**The data**

####

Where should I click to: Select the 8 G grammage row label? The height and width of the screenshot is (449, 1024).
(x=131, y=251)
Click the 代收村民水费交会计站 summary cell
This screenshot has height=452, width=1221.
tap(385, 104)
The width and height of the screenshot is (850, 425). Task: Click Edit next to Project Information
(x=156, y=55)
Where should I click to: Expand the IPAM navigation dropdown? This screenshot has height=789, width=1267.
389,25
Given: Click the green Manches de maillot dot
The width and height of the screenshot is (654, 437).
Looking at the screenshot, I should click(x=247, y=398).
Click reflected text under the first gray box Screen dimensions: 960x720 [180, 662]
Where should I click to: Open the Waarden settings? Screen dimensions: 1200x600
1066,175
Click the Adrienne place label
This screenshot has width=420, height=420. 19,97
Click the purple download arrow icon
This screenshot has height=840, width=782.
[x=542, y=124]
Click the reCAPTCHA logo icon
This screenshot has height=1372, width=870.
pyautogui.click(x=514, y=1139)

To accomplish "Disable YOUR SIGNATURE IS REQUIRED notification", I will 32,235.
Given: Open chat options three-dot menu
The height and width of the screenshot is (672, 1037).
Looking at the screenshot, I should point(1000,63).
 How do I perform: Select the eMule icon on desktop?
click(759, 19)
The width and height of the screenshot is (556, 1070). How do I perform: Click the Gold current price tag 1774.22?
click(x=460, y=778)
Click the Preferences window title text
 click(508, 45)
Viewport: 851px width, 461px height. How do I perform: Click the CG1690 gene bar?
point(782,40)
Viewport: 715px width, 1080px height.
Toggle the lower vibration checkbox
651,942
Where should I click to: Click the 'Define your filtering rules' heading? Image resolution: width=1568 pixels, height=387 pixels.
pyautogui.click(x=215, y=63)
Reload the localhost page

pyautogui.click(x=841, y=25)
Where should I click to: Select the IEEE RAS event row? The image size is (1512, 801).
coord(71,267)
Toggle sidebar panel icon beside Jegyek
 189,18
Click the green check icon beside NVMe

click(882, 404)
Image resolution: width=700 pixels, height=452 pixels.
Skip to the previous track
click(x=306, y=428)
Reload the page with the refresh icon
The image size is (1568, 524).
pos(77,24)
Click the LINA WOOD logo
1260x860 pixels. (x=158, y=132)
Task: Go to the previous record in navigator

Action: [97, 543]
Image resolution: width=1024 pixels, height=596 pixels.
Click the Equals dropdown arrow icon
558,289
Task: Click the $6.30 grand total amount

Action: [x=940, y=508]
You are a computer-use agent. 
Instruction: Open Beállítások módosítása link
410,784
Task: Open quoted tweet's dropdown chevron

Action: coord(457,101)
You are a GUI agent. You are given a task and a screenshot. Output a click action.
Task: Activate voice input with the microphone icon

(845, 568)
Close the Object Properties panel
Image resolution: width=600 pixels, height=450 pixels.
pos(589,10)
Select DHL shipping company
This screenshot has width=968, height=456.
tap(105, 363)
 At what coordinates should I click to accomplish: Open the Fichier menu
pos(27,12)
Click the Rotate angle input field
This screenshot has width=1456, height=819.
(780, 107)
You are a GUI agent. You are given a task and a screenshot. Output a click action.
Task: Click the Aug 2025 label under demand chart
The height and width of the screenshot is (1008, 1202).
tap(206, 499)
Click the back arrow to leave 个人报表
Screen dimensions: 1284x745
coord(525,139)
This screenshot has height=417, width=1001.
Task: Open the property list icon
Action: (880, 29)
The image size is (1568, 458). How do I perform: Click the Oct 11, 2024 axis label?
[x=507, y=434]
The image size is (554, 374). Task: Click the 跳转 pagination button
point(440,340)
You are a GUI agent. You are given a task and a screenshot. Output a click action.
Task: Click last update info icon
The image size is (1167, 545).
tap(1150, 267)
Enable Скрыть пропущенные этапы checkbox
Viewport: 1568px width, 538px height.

####

**Task to carry out**
From the line with "Click the back arrow to leave 个人报表" to the last line of the material, give every line again exactly, and only those lines.

**Solution to this task**
Click the back arrow to leave 个人报表
Screen dimensions: 1284x745
coord(525,139)
This screenshot has height=417, width=1001.
Task: Open the property list icon
Action: (880, 29)
The image size is (1568, 458). How do I perform: Click the Oct 11, 2024 axis label?
[x=507, y=434]
The image size is (554, 374). Task: Click the 跳转 pagination button
point(440,340)
You are a GUI agent. You are given a task and a screenshot. Output a click action.
Task: Click last update info icon
The image size is (1167, 545).
tap(1150, 267)
Enable Скрыть пропущенные этапы checkbox
Viewport: 1568px width, 538px height.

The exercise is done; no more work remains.